# Construct a Biomedical Knowledge Graph with NLP

Natural Language Processing (NLP) is a crucial tool for analyzing human language and transforming it into a form that computers can understand. In the biomedical field, NLP techniques can extract information from research papers, journals, and databases, and represent it as a structured knowledge graph. This representation offers a comprehensive view of the relationships and interactions between biomedical concepts, such as genes, diseases, drugs, and proteins.

In this tutorial, a single research paper is used to demonstrate the steps involved in constructing a biomedical knowledge graph, including (a) reading a PDF document with OCR, (b) text preprocessing, (c) biomedical concept recognition and linking, (d) relation extraction, and (e) external database enrichment. The resulting graph is stored in Neo4j, a graph database that uses the labeled property graph model and the Cypher query language to provide a comprehensive and easily searchable view of biomedical concepts and their relationships. This knowledge graph can be used for further analysis and insights.

### Installing Required Tools for NLP-based Knowledge Graph

In [None]:
!sudo apt install tesseract-ocr # on mac: brew install tesseract
!sudo apt-get install poppler-utils # on mac: brew install poppler
!pip install pytesseract pdf2image zero-shot-re neo4j

### 1. Reading a PDF document with OCR
This code downloads a PDF document from a URL using the 'requests' library, converts the PDF into a list of images (pages) using the 'pdf2image' library, extracts the text from the images using the 'pytesseract' library, stores the text from the first 5 pages in a list (excluding the references), and finally joins the text into a single string.

In [1]:
# Import the necessary libraries
import requests
import pdf2image
import pytesseract

# Retrieve the PDF document from the URL
pdf = requests.get('https://arxiv.org/pdf/2110.03526.pdf')

# Convert the PDF to a list of images (pages)
doc = pdf2image.convert_from_bytes(pdf.content)

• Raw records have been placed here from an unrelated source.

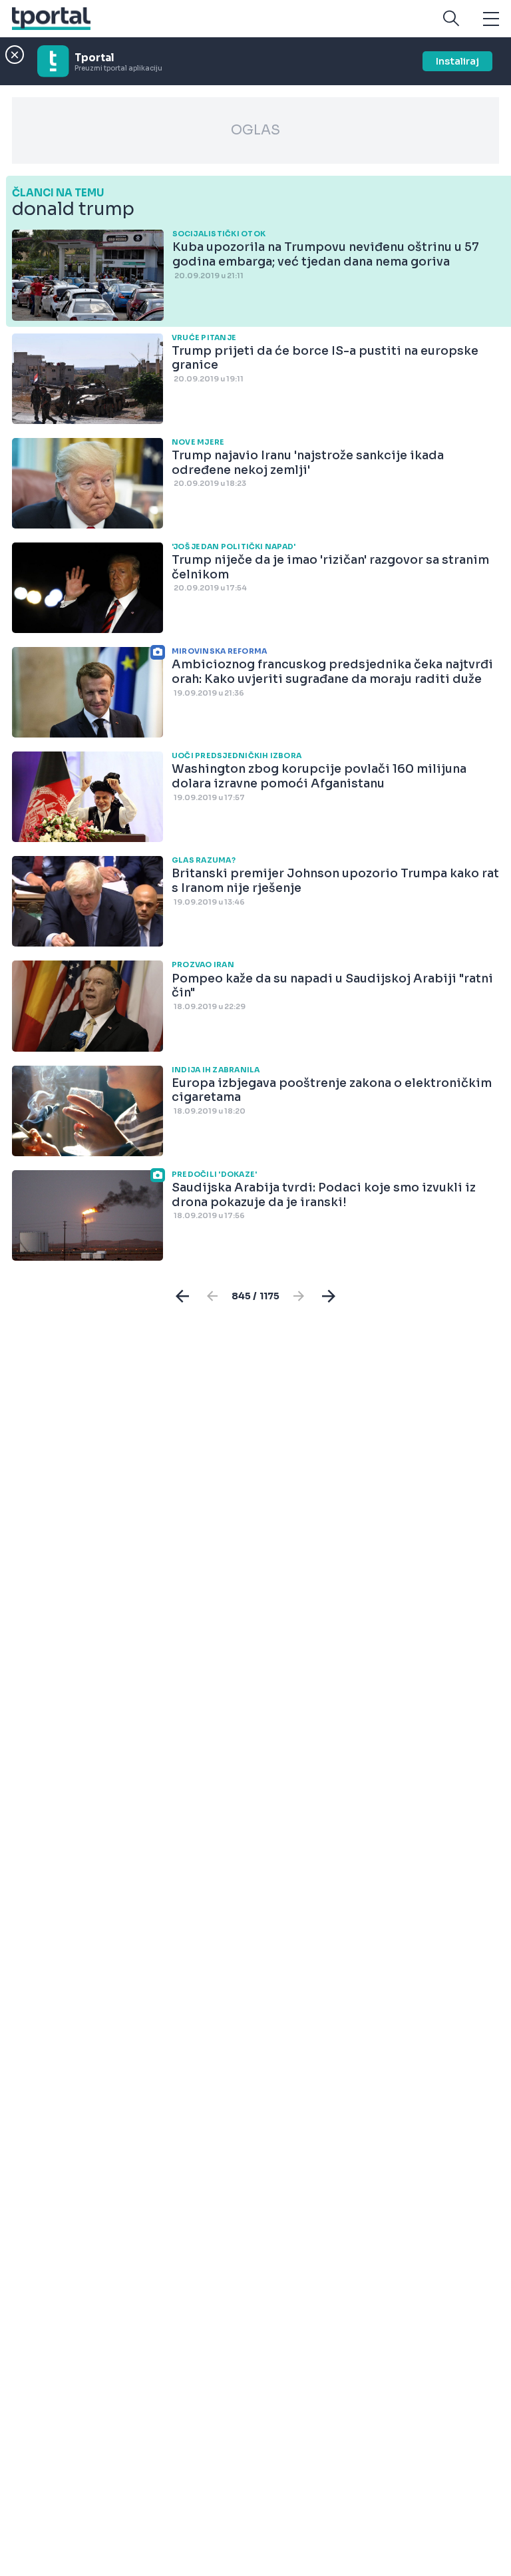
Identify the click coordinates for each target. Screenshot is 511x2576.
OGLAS (255, 130)
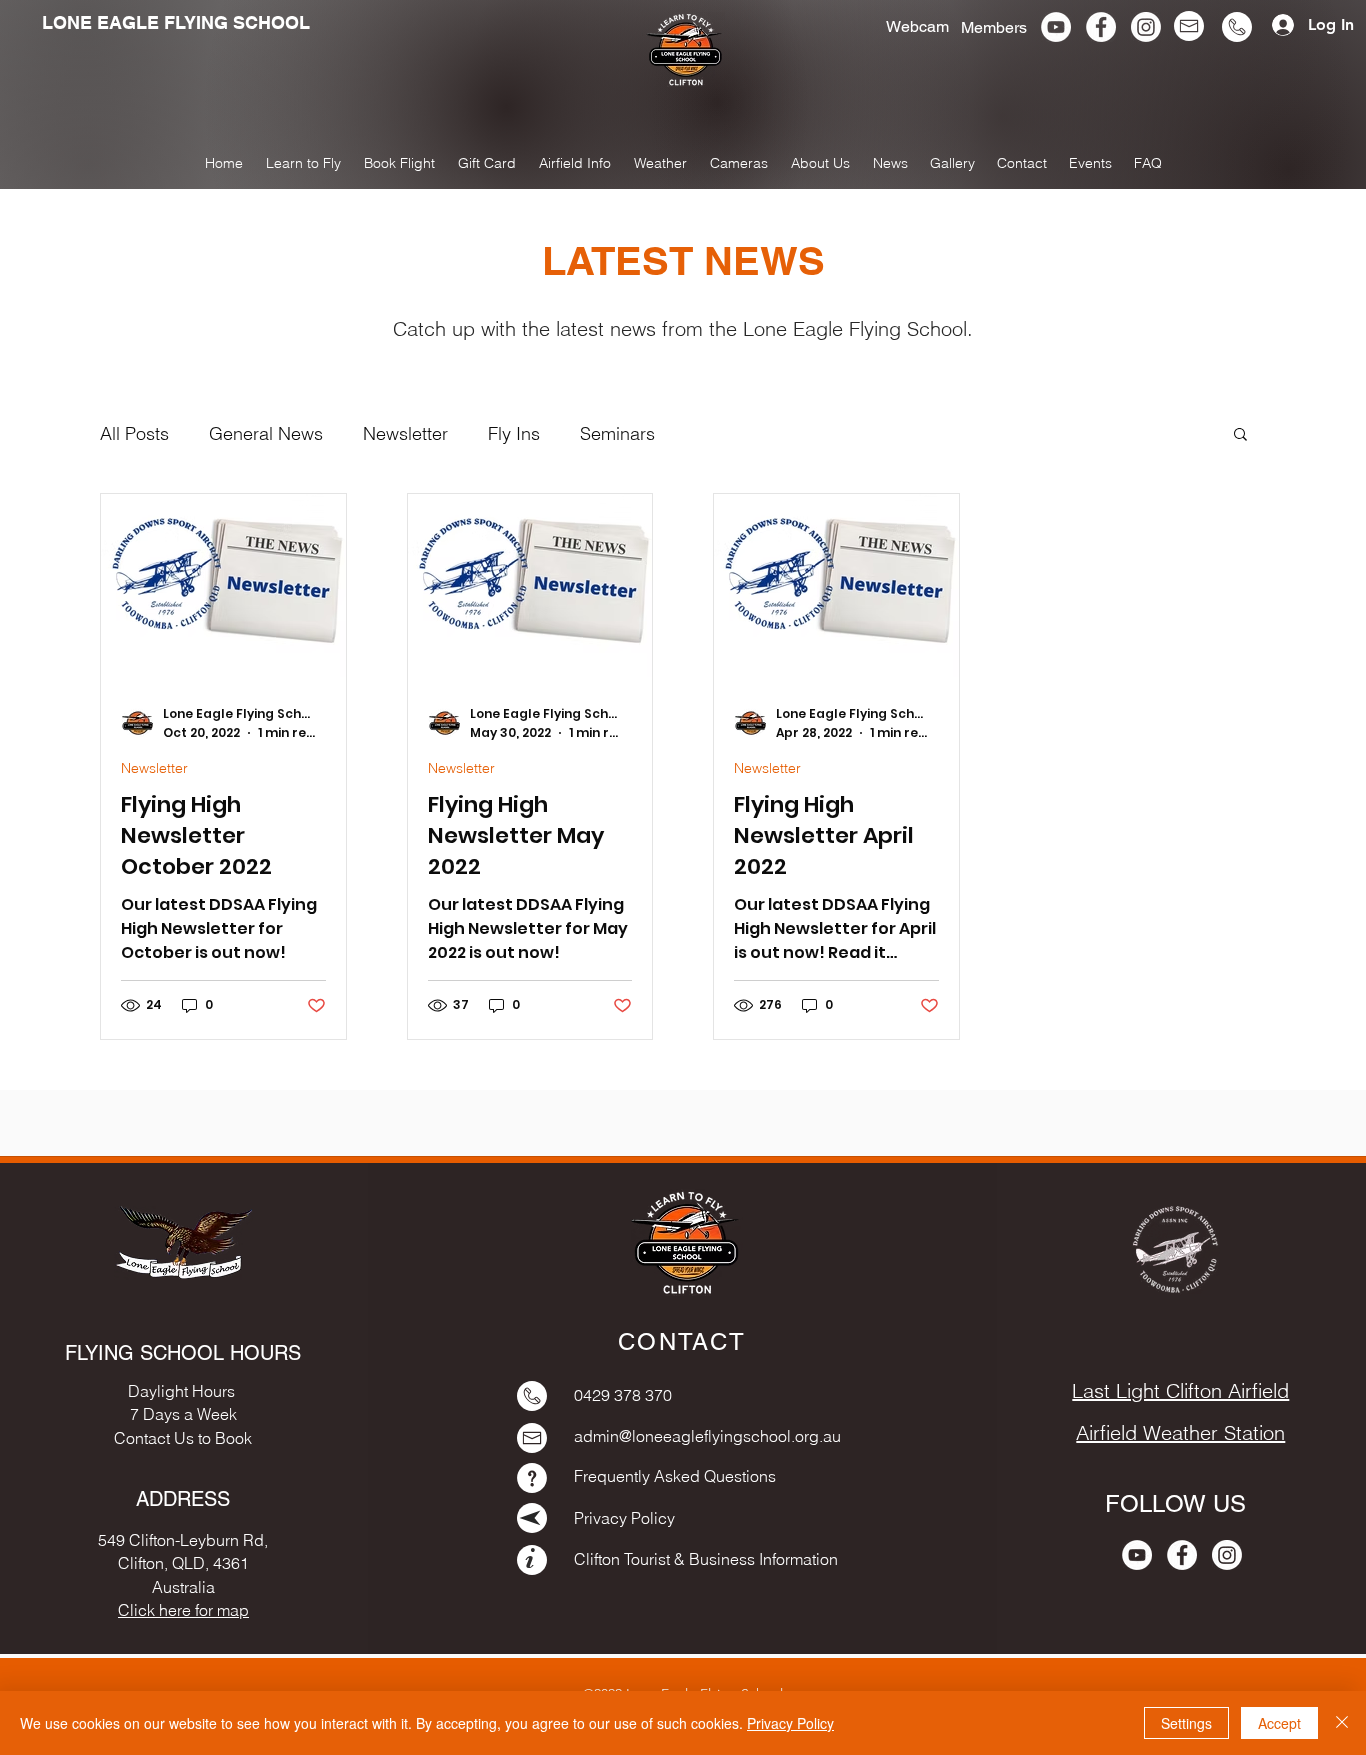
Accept (1279, 1723)
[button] (952, 163)
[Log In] (1275, 25)
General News (266, 433)
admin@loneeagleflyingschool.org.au (707, 1436)
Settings (1186, 1723)
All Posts (134, 433)
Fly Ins (514, 433)
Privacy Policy (790, 1723)
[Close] (1342, 1723)
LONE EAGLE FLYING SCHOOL (176, 22)
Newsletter (405, 433)
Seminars (617, 433)
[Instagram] (1146, 27)
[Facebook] (1101, 27)
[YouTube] (1056, 27)
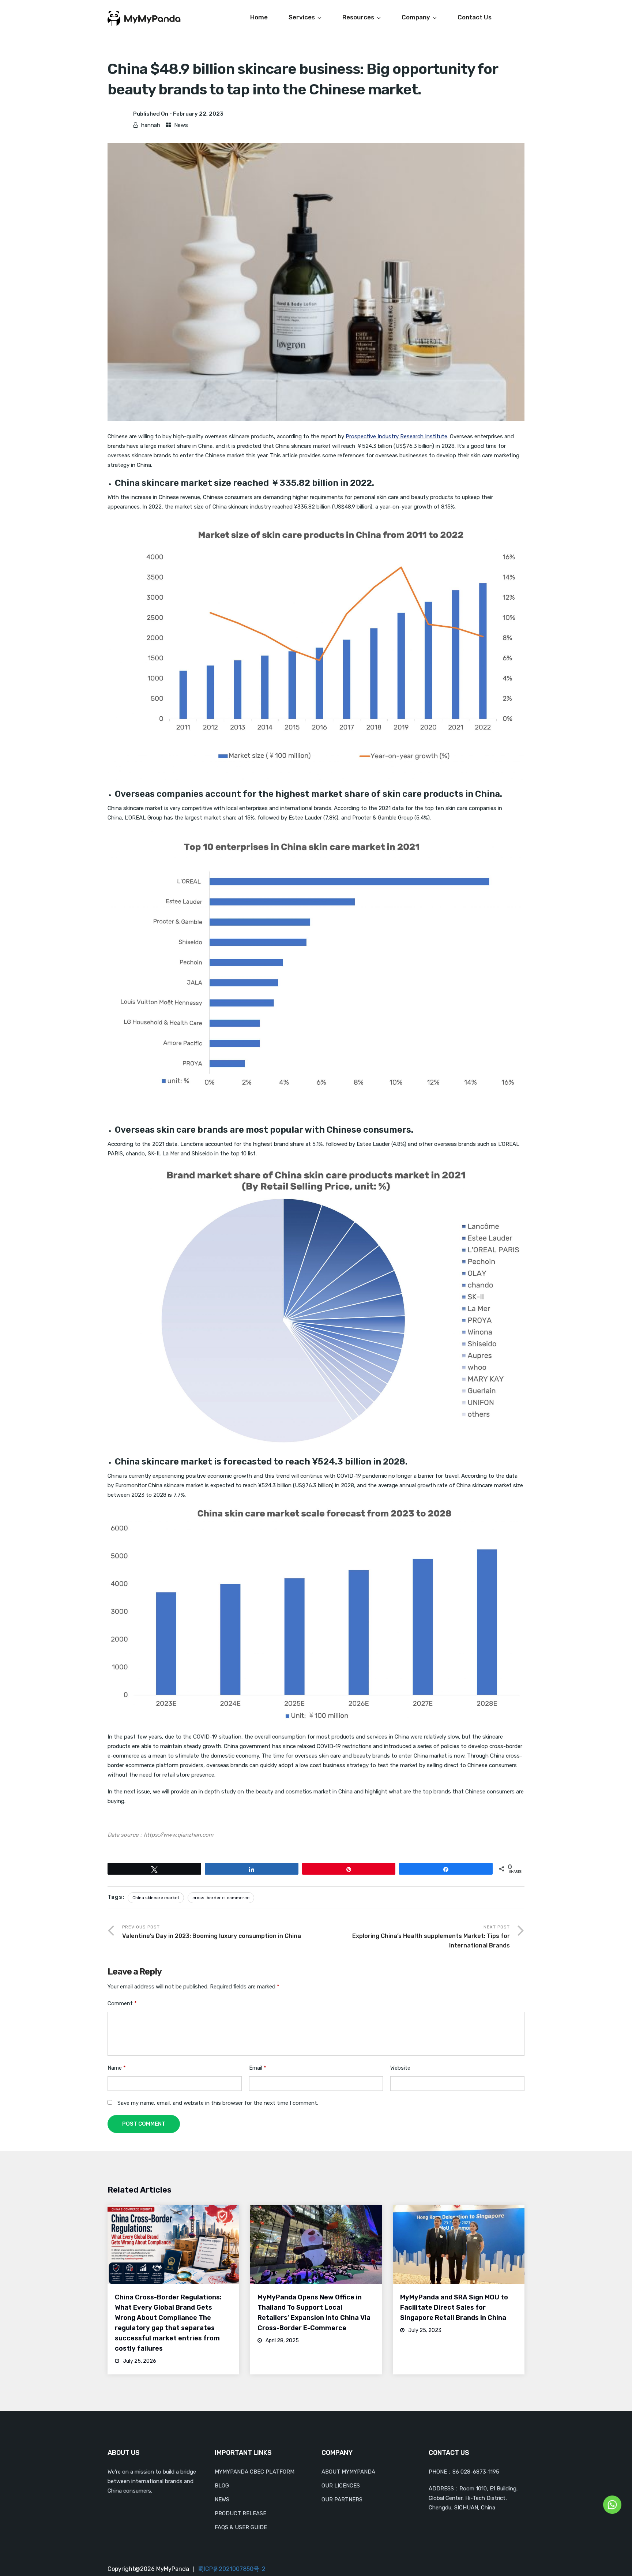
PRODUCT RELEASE (240, 2513)
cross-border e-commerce (220, 1897)
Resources (358, 17)
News (181, 125)
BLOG (222, 2485)
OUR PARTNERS (341, 2499)
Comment (122, 2003)
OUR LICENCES (340, 2485)
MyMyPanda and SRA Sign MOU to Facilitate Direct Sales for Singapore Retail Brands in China (454, 2307)
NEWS (222, 2499)
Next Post (431, 1936)
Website (400, 2068)
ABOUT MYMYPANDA (348, 2471)
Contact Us (475, 17)
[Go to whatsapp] (612, 2504)
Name (117, 2068)
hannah (150, 125)
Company (416, 17)
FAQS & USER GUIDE (241, 2527)
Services (302, 17)
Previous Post (211, 1931)
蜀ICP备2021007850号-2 (232, 2568)
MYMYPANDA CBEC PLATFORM (254, 2471)
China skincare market (155, 1897)
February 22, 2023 (198, 113)
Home (259, 17)
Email (257, 2068)
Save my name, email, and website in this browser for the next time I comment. (217, 2103)
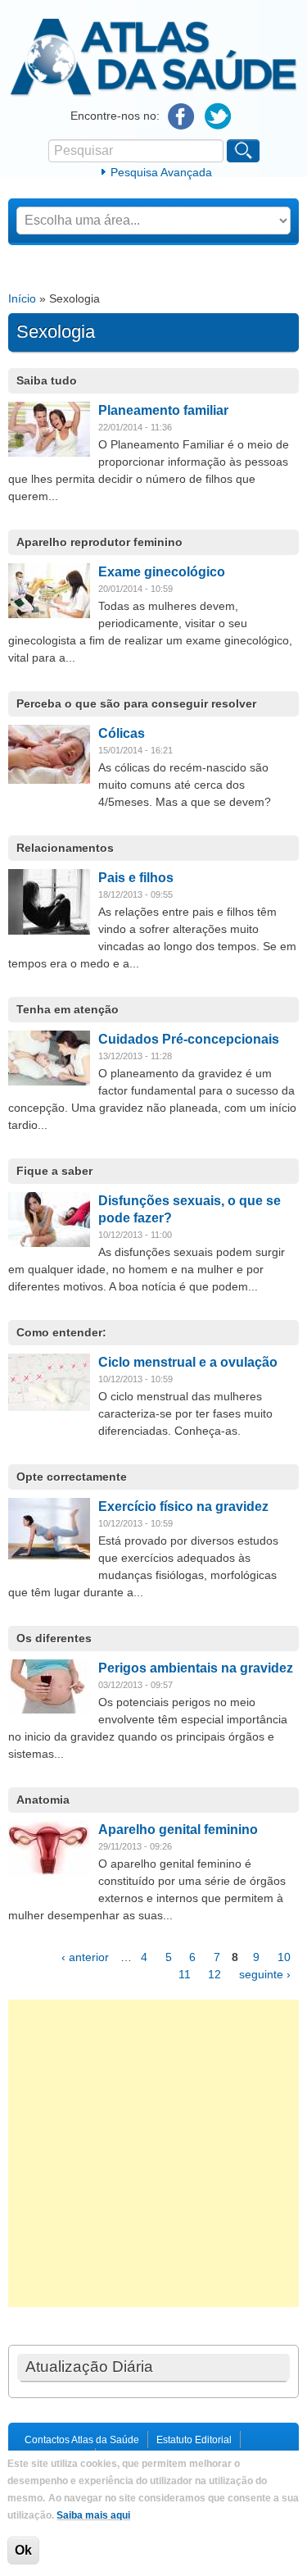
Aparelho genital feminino (178, 1829)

# Initialize an empty list to store the article text
article = []

# Iterate over each page in the document
for page_number, page_data in enumerate(doc):
    # Extract the text from the page image
    txt = pytesseract.image_to_string(page_data).encode("utf-8")
    
    # Only add the text from pages 1 to 5 to the article text
    if page_number < 6:
      article.append(txt.decode("utf-8"))

# Join the extracted text from each page into a single string
article_txt = " ".join(article)

### 2. Text Preprocessing
We're now going to process the article content we previously obtained. To make the text more focused and relevant, we're going to eliminate any section titles or figure descriptions from the article. This will help us extract the core information from the text and ignore the less significant details.

In [2]:
# Import the Natural Language Toolkit library
import nltk

# Download the 'punkt' package for sentence tokenization
nltk.download('punkt')

# Define a function to remove section titles and figure descriptions from text
def clean_text(text):
    """Remove section titles and figure descriptions from text"""
    clean = "\n".join([row for row in text.split("\n") if (len(row.split(" "))) > 3 and not (row.startswith("(a)"))
                      and not row.startswith("Figure")])
    return clean

# Split the text on the word "INTRODUCTION" and only keep the second part
text = article_txt.split("INTRODUCTION")[1]

# Clean the text
ctext = clean_text(text)

# Tokenize the cleaned text into sentences
sentences = nltk.tokenize.sent_tokenize(ctext)

[nltk_data] Downloading package punkt to /Users/Farzad/nltk_data...
[nltk_data]   Package punkt is already up-to-date!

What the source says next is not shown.